Arrivée du bouddhisme
En 747, le maître indien Padmasambhava, connu sous le nom de Guru Rimpoche (« précieux maître »), se rend au Bhoutan et y apporte le bouddhisme tantrique ou Vajrayana. Il fonde de nombreux temples et monastères, notamment le célèbre monastère de Taktshang, construit au sommet d'une falaise surplombant la vallée de Paro, et Kurjey Lhakhang au Bumthang. Padmasambhava fondera l'école Nyingmapa du bouddhisme tibétain quelques années plus tard.
Établissement des principautés féodales
Au XIe siècle, le Bhoutan est occupé par des forces militaires tibéto-mongoles.
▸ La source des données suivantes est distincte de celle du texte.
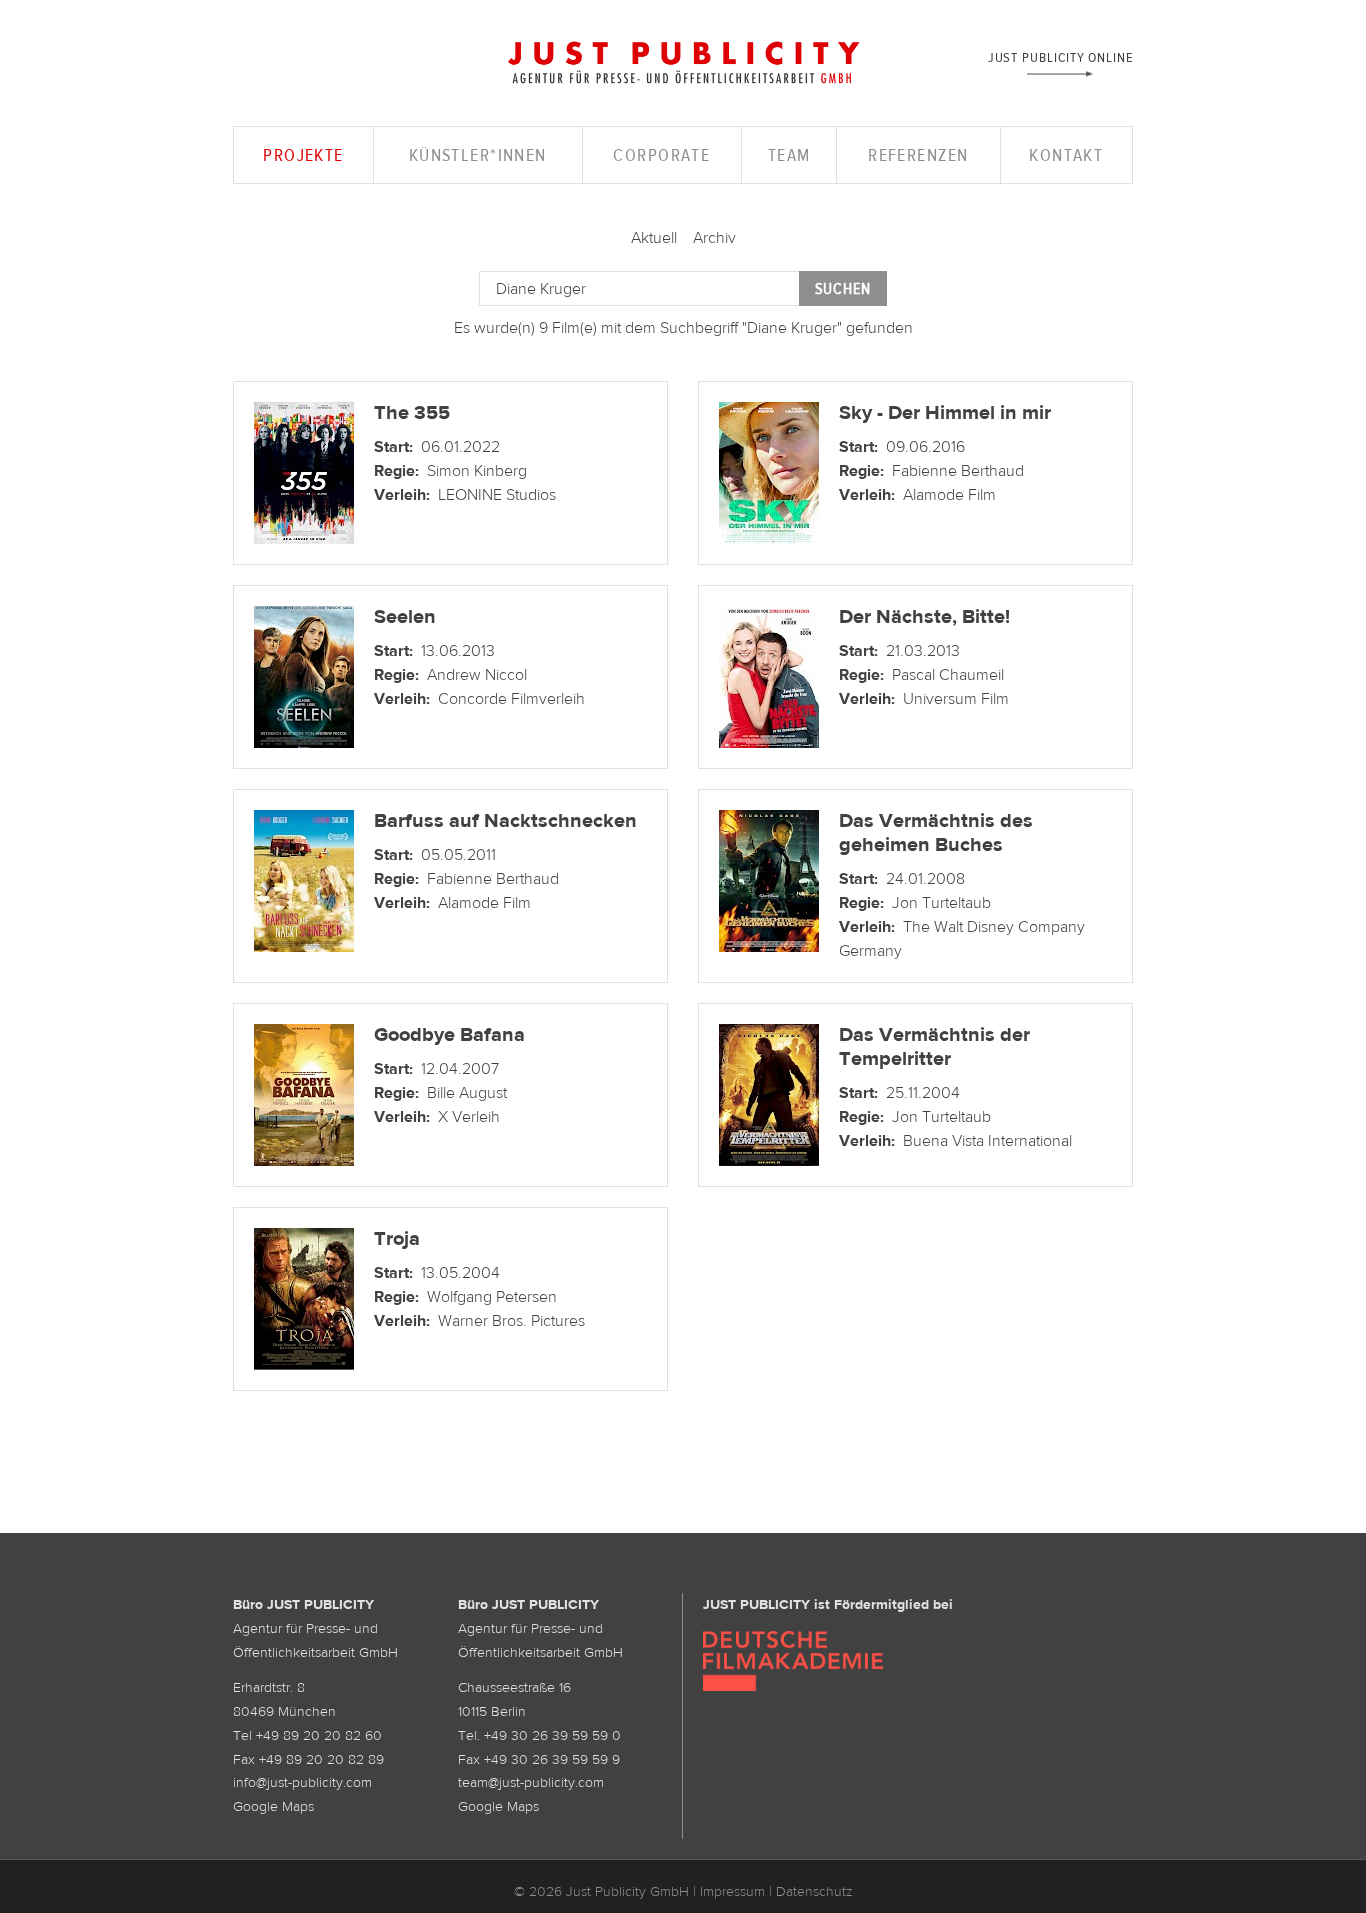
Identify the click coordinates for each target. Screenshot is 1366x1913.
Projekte (303, 155)
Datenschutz (814, 1891)
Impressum (732, 1891)
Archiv (714, 237)
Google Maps (273, 1806)
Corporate (661, 155)
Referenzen (918, 155)
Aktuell (654, 237)
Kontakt (1066, 155)
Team (789, 155)
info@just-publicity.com (302, 1782)
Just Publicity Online (1060, 56)
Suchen (843, 288)
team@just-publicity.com (531, 1782)
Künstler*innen (478, 155)
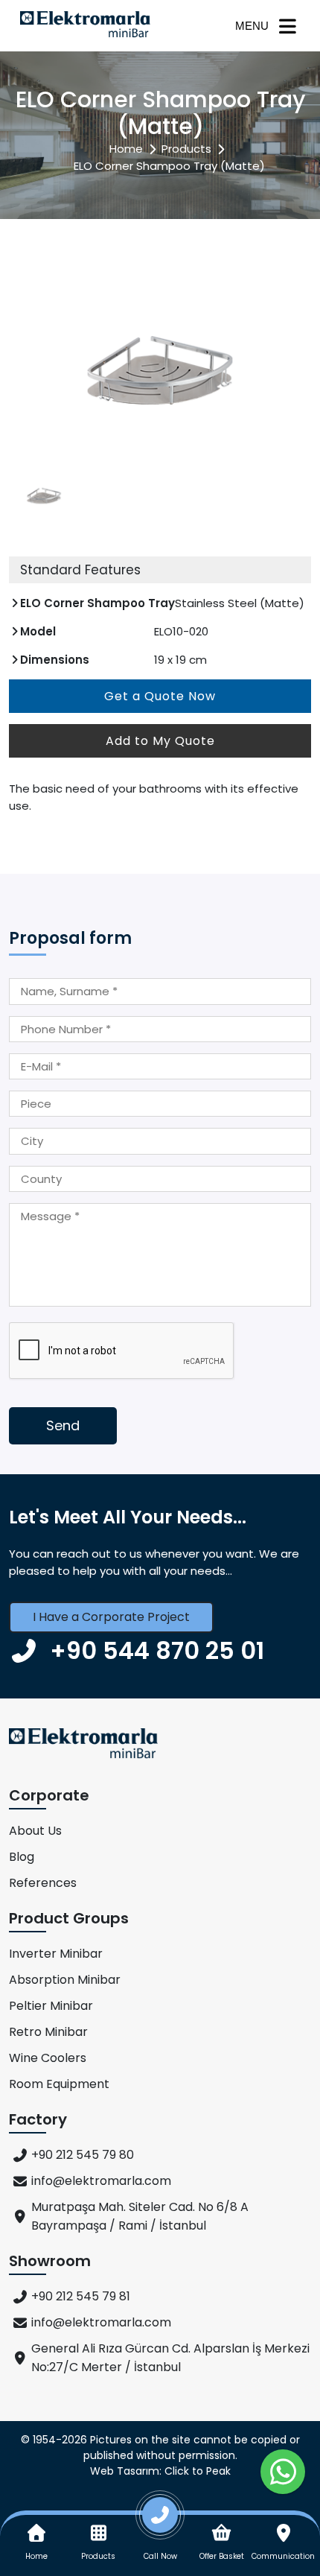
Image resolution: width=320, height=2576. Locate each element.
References (43, 1882)
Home (126, 148)
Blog (21, 1856)
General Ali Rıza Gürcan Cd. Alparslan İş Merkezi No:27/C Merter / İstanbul (170, 2358)
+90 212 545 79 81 (80, 2296)
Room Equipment (59, 2084)
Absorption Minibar (65, 1979)
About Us (35, 1830)
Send (63, 1425)
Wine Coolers (47, 2057)
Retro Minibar (48, 2031)
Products (186, 148)
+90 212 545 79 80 (82, 2154)
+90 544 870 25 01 (157, 1650)
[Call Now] (160, 2521)
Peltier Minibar (51, 2005)
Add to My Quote (160, 740)
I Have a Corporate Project (111, 1616)
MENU (252, 25)
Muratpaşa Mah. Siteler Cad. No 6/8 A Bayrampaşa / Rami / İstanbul (140, 2216)
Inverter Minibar (56, 1953)
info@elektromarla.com (101, 2180)
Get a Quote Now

Du XIe au XVe siècle, des populations tibétaines émigrent au Bhoutan. De petites principautés féodales se créent, qui accueillent des représentants des principales sectes bouddhistes. Les kagyupas dominent à l'ouest, les nyingmapas à l'est.
Émergence du Bhoutan en tant que pays
Au XVIIe siècle, le Bhoutan est unifié par le lama tibétain drugpa et chef guerrier le shabdrung Ngawang Namgyal. Fuyant des ennemis politiques au Tibet, il arrive au Bhoutan en 1616 et lance un programme de construction de forteresses, les (dzongs).
Le Shabdrung institue un système de gouvernement double qui partage le contrôle du pays entre un chef spirituel (le Je Khempo) et un chef administratif (le Desi Druk). Ce système prospéra jusqu'à l'avènement de la monarchie en 1907.1
Les jésuites portugais Cacella et Cabral sont les premiers Européens dont on peut attester la présence au Bhoutan. Ils y passent avant d'arriver au Tibet. Ils rencontrent Ngawang Namgyal, lui donnent des armes à feu, de la poudre à canon et un télescope, et offrent leurs services dans la lutte contre les Tibétains, ce que le Shabdrung décline. Suite à presque huit mois dans la région, Cacella écrit une longue lettre du monastère de Chagri sur ses voyages. Elle contient une des rares références contemporaines au Shabdrung. La mort de Ngawang Namgyal en 1651 reste secret pour 54 ans. Après une période de consolidation, le Bhoutan revoit des conflits armés internes. En 1711 commence une guerre contre l'empire moghol et ses subedars, qui restaurent Cooch Behar dans le sud. Dans le chaos qui s'ensuit, les Tibétains attaquent le Bhoutan en 1714, sans succès.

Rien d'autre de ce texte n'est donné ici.